De lá pra cá, o mundo virou de cabeça pra baixo. Veio crise econômica, vieram mudanças políticas, veio a revolução digital, vieram novas gerações, novos hábitos, novas formas de viver e de consumir. E veio também a pandemia, que fechou portas, silenciou balcões e deixou vazios muitos dos lugares que antes eram cheios de vida. Mas o Quermesse ficou. Resistiu. Se adaptou. E, mais do que isso, manteve sua alma intacta.
Porque o Quermesse nunca foi sobre seguir tendência — sempre foi sobre preservar essência. É boteco raiz. É cozinha brasileira sem atalhos. É cozinha regional, é ingrediente brasileiro, é identidade no prato. É torresmo que estala, pastel que chega fumegando, caldinho que abraça. É comida que não precisa de explicação — só de apetite.

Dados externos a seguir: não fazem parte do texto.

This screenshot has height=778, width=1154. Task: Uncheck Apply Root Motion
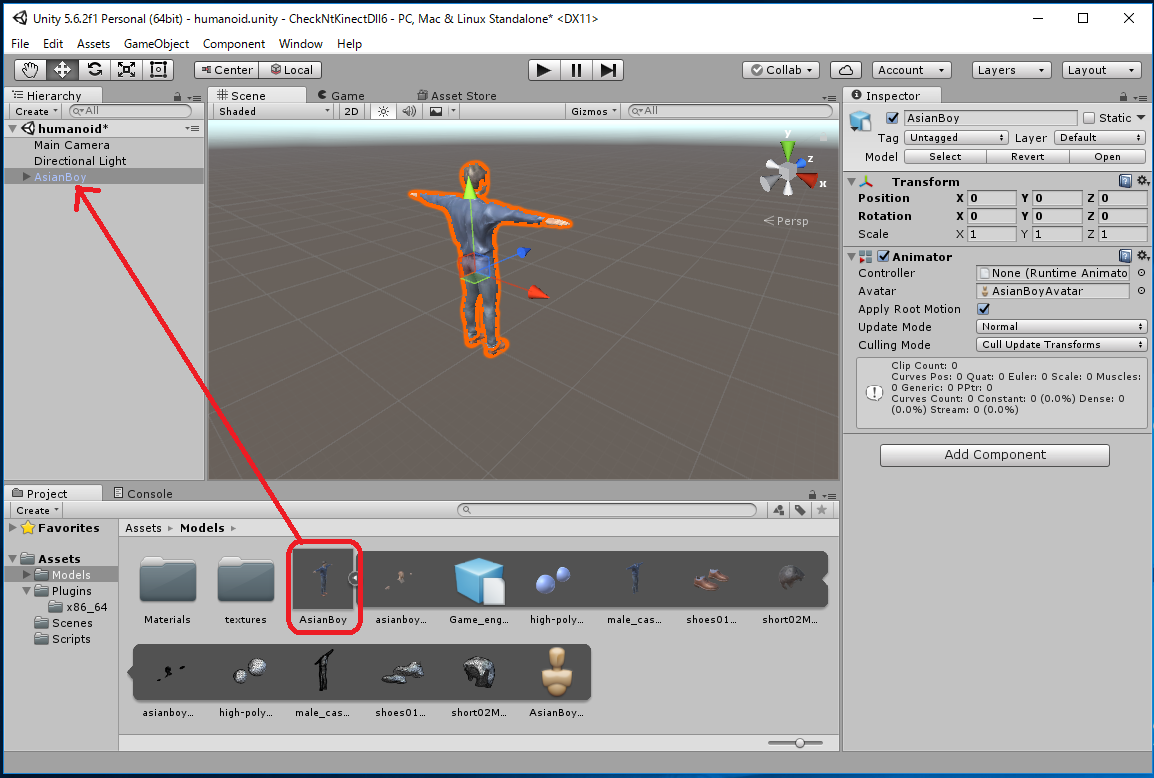pos(983,309)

E, claro, é cerveja de garrafa na mesa. Daquelas que chegam suando, divididas entre amigos, sempre acompanhadas de conversa boa e tempo desacelerado. Porque no Quermesse, o ritual importa. O abrir da garrafa, o tilintar dos copos, o brinde sem motivo — ou com todos os motivos do mundo.

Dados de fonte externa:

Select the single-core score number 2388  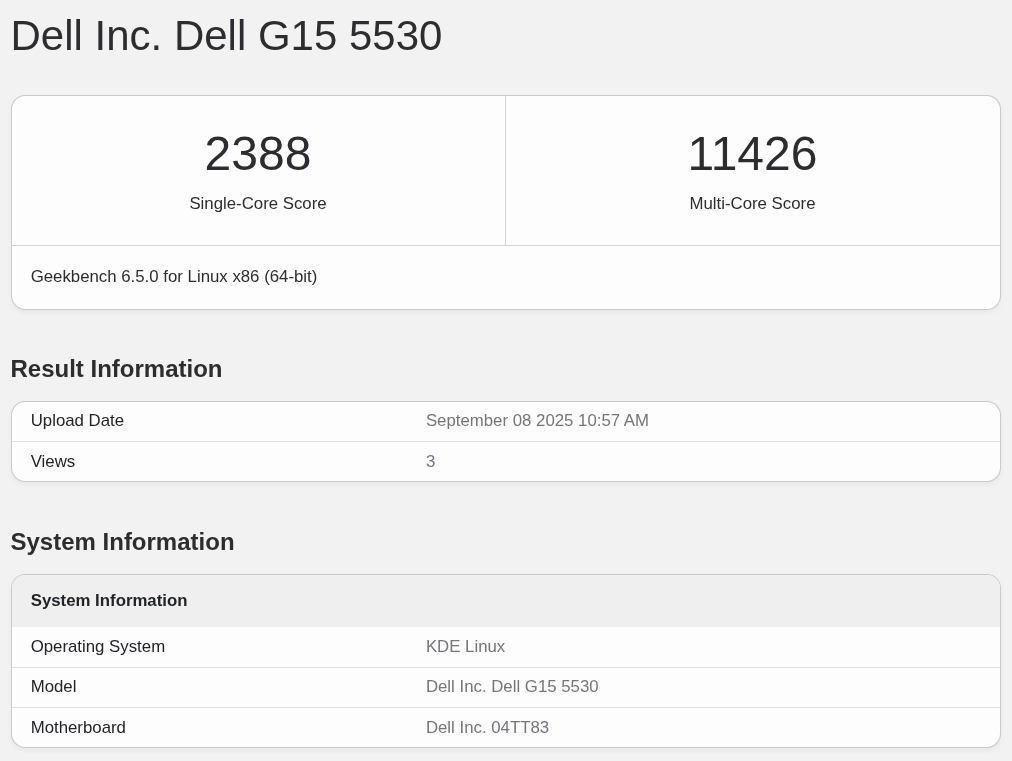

Mas nenhum bar chega aos 17 anos sozinho. O Quermesse é feito de gente. De histórias que passam pelo salão, pela cozinha, pelo balcão. De nomes que viraram memória viva da casa: Maizena, Tianísia, Jo, Edna,Jane, Júlio, Juninho, Júnior, Cezinha, Luciano, Felipe Johnny preto e branco, Braian, Nath, Diego, Dieymi, Juliano, Mateus e tantos outros que vestiram a camisa, carregaram bandeja, puxaram conversa, seguraram a bronca e ajudaram a construir, dia após dia, o que o Quermesse é hoje. Cada um deixou um pedaço de si — e levou um pedaço do bar junto.
E talvez não seja coincidência que o Quermesse complete justamente 17 anos. Porque 17 é idade de intensidade. É quando tudo pulsa mais forte: as certezas e as dúvidas, a coragem e a inquietação. É a fase da descoberta, de experimentar o mundo, de testar limites, de questionar o que está dado e buscar o que ainda nem se sabe explicar.

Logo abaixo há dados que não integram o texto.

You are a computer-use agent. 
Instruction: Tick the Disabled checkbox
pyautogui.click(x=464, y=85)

Ser um bar aos 17 anos é um pouco isso também. Já não é mais iniciante, já sabe quem é — mas ainda carrega fome de viver, de se reinventar, de surpreender. Tem história pra contar, mas ainda tem muita história pra criar. Tem identidade, mas não perdeu a curiosidade. É jovem o suficiente pra se transformar e maduro o bastante pra não perder sua essência.
Manter um negócio assim vivo por 17 anos no Brasil não é só mérito — é resistência. Em um setor onde cerca de 30% das empresas não chegam aos cinco anos, e onde a maioria não atravessa uma década, chegar aos 17 é quase um ato de teimosia apaixonada. É insistir quando tudo diz pra parar. É acreditar quando o cenário desanima. É continuar abrindo as portas, mesmo depois das noites difíceis.
Por isso, celebrar os 17 anos do Quermesse é mais do que marcar uma data. É celebrar!